**Pagina**
▽

Beoordeling door de rechtbank

Totstandkoming van het bestreden besluit
3.1.
Op 21 en 22 juni 2021 hebben eisers elk voor zichzelf verzocht om een subsidie op grond van de Subsidieregeling coronabanen in de zorg 2021 (hierna: de Subsidieregeling 2021). Deze regeling voorziet in de financiering voor het uitvoeren van extra taken als gevolg van de coronabeperkingen en regels. Coronabanen zijn banen waar geen of beperkte scholing voor nodig is, maar die als voornaamste doel hebben om op korte termijn verlichting te bieden aan de cruciale sectoren die overbelast zijn. Er moet worden voorkomen dat deze sectoren stilvallen: dit zou namelijk een grote impact op de maatschappij hebben. Als gevolg van deze aanpak kunnen mensen die op dat moment geen werk hebben of niet naar hun werk kunnen gaan als gevolg van de coronacrisis toch tijdelijk aan de slag. Met deze regeling is ook invulling gegeven aan een motie die oproept tot het creëren van tijdelijke crisisbanen. [1]
3.2.

△

**Gegevensfragmenten**

▽

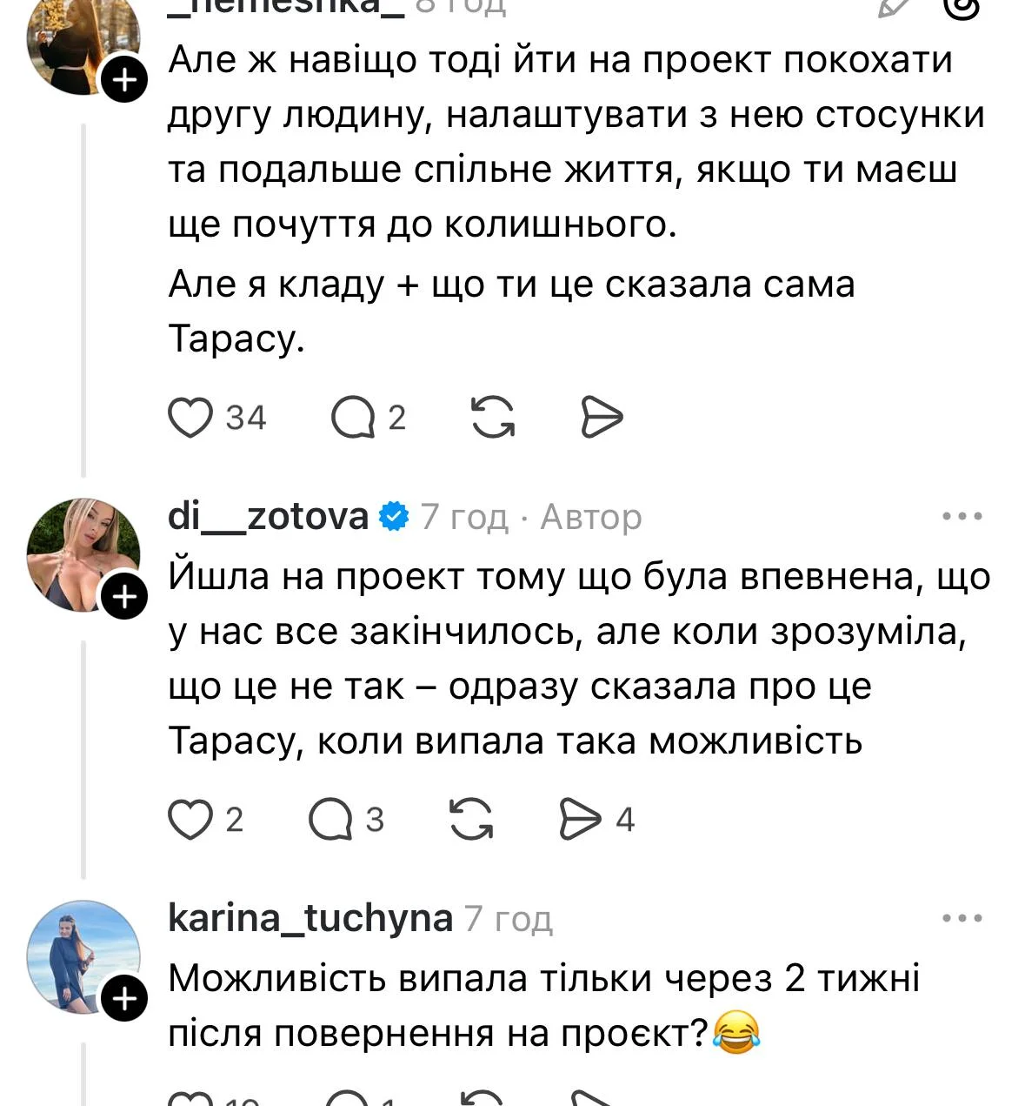Toggle follow on di__zotova with the plus badge
The width and height of the screenshot is (1025, 1106).
click(124, 598)
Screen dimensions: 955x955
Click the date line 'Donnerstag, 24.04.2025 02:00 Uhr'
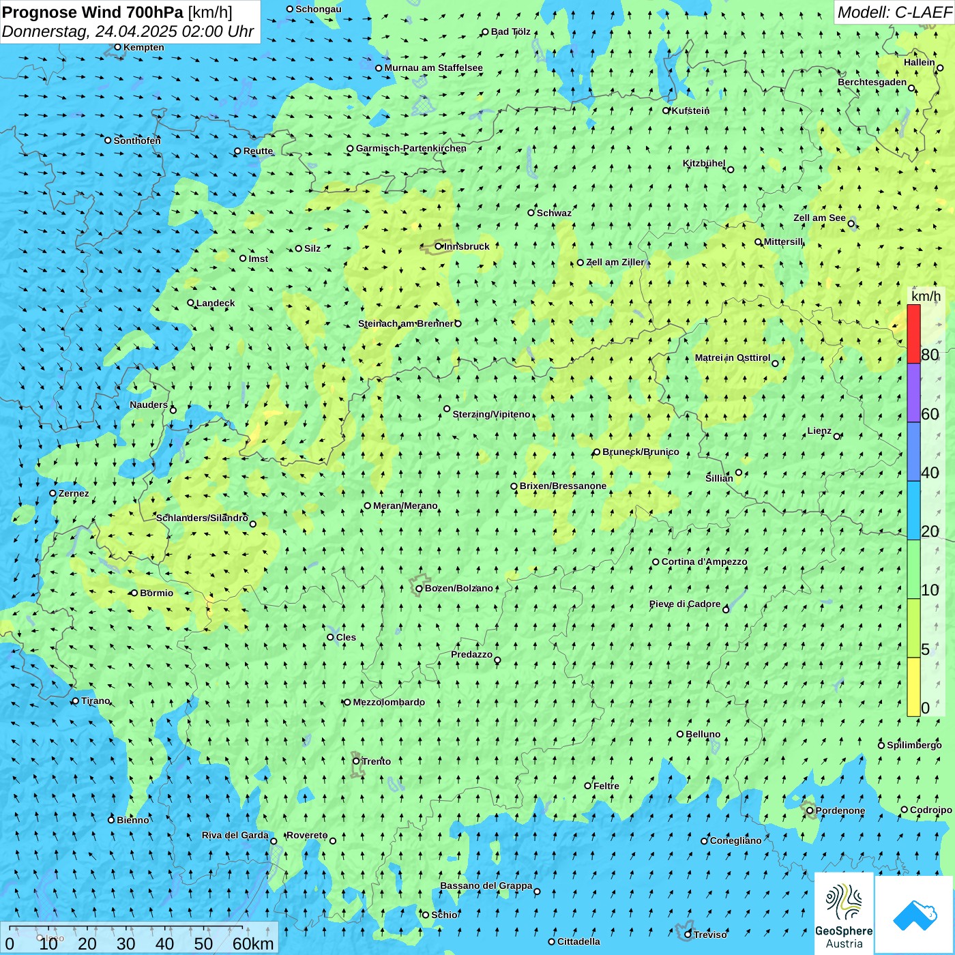point(128,31)
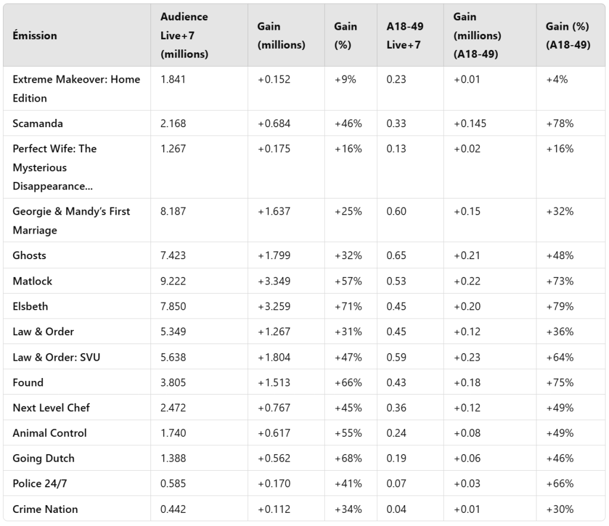Click the Found row title
Screen dimensions: 609x526
(28, 383)
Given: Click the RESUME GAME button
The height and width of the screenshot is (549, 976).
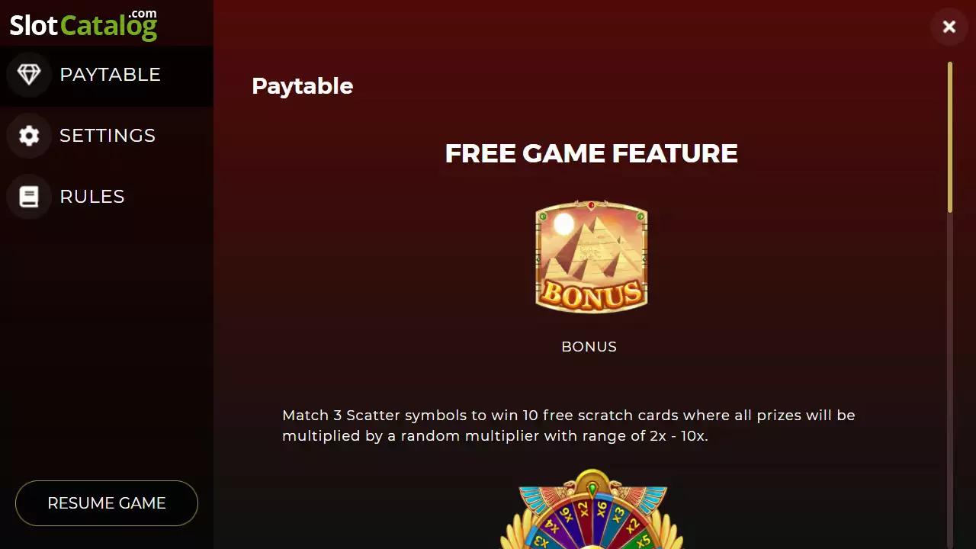Looking at the screenshot, I should [x=107, y=503].
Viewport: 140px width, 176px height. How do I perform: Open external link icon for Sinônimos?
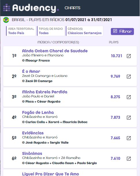click(x=129, y=159)
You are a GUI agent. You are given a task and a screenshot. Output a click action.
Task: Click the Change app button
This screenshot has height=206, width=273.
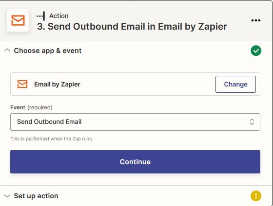[235, 84]
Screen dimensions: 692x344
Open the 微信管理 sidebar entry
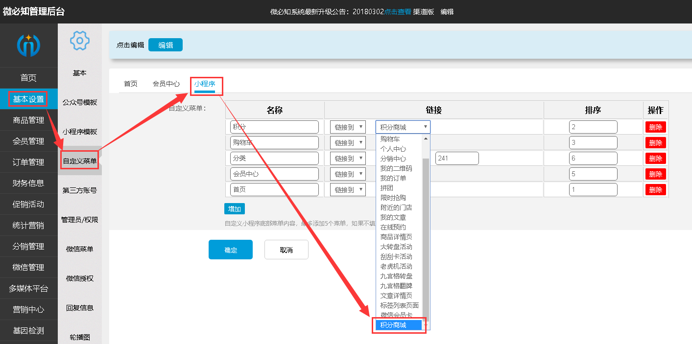point(29,267)
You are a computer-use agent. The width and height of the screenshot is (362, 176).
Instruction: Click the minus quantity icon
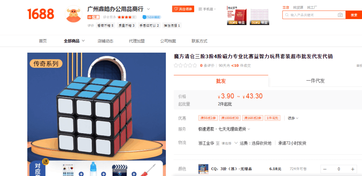click(x=325, y=169)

△

Vertaal deze zin uit de tekst over de coronabanen in het Engels: "Er moet worden voorkomen dat deze sectoren stilvallen: dit zou namelijk een grote impact op de maatschappij hebben."

These sectors must be prevented from coming to a standstill, as this would have a major impact on society.